August 1998 |
980801 |
ENERGIE-CHRONIK |
Der SPD-Kanzlerkandidat Gerhard Schröder hat sich von von einem Bericht des Magazins Der Spiegel (3.8.) distanziert, wonach er einen raschen Ausstieg aus der Kernenergie anstrebt und schon innerhalb der ersten Legislaturperiode die sechs ältesten Reaktoren Obrigheim, Stade, Biblis A und B, Neckarwestheim 1 und Brunsbüttel abschalten will (siehe 980701). In einem Interview mit der Westdeutschen Allgemeinen Zeitung (4.8.) sagte Schröder, er strebe eine einvernehmliche Lösung mit der Industrie an. Verträge müßten eingehalten werden. Ausdrücklich widersprach er dem SPD-Umweltexperten Michael Müller, der am 3.8. im Hessischen Rundfunk dafür plädiert hatte, im ersten Schritt gleich elf der 19 Kernkraftwerke abzuschalten: "Herr Müller ist nicht autorisiert, irgendwelche Erklärungen abzugeben. Wer draufsattelt wie er, handelt nicht in meinem Namen."

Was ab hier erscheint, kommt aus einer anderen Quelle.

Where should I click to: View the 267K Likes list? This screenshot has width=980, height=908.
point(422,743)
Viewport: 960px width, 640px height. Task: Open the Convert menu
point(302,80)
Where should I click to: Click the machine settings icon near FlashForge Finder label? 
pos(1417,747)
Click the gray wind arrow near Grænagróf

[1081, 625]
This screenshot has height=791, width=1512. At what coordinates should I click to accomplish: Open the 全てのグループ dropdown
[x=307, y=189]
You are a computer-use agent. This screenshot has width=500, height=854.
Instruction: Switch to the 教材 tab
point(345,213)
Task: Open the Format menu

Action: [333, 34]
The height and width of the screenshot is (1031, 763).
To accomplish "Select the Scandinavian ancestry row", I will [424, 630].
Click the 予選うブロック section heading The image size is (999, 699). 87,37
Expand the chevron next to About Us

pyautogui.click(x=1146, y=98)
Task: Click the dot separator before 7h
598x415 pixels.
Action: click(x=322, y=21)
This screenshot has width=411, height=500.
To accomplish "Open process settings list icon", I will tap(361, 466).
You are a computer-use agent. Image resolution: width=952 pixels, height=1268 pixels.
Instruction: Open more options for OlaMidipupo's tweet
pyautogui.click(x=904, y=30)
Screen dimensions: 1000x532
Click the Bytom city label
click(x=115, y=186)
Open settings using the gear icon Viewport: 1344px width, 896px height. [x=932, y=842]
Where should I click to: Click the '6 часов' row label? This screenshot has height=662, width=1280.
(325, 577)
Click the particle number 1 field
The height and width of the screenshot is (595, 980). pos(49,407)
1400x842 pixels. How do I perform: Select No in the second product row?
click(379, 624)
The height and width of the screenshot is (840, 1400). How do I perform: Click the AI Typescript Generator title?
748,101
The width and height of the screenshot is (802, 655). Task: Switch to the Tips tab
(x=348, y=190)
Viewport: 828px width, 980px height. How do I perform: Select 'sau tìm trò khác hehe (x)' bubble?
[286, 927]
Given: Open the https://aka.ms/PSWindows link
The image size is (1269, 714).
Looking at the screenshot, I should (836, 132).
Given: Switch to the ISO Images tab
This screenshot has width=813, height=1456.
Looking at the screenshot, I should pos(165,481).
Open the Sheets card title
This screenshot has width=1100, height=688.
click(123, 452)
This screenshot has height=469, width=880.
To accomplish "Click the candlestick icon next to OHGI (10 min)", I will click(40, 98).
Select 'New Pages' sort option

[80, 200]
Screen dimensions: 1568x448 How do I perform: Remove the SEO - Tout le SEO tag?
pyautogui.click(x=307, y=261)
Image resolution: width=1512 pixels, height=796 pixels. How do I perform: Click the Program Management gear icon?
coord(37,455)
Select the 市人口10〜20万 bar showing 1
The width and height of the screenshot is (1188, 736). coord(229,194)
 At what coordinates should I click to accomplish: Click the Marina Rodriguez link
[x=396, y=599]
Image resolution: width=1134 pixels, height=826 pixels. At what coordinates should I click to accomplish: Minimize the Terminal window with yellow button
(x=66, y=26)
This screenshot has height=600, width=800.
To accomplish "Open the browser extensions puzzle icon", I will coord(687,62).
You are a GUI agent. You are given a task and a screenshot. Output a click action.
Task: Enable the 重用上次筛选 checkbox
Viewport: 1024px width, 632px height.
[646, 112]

Wie die Süddeutsche Zeitung (5.8.) erfahren haben will, handelt es sich bei dem vom "Spiegel" veröffentlichen Ausstiegs-Szenario um alte Überlegungen, deren Veröffentlichung von Schröder nicht autorisiert worden war. Sie hätten zum Teil bereits 1997 bei den dann gescheiterten Gesprächen über einen Energiekonsens eine Rolle gespielt. Schröder und die führenden Stromkonzerne strebten aber für die Zeit nach der Bundestagswahl weiterhin einen Energiekonsens an, bei dem Restlaufzeiten für die Kernkraftwerke festgelegt werden.
Regierungssprecher Otto Hauser bezeichnete das vom "Spiegel" kolportierte Szenario als "nicht zu Ende gedacht und außerdem schädlich für den Standort Deutschland". Bundeswirtschaftsminister Günter Rexrodt (FDP) warf Schröder vor, den "Ausstieg der deutschen Wirtschaft aus der technologischen Weltliga" zu planen und 40 000 hochqualifizierte Arbeitsplätze zu gefährden. Forschungsminister Jürgen Rüttgers gab zu bedenken, daß sich eine wirksame Verringerung der CO2-Emmissionen nicht ohne Kernenergie erreichen lasse.
Die Grünen, die Schröders angebliche Absicht begrüßt hatten, zeigten sich enttäuscht. Mit der SPD werde es nicht einmal einen schleichenden Ausstieg aus der Kernenergie geben, meinte die bayerische Landtagsabgeordnete Irene Maria Sturm, dafür aber "mit Sicherheit die Regionalisierung der Entsorgung", womit auch auf Bayern der Bau eines Zwischenlagers zukomme (FR, 5.8.).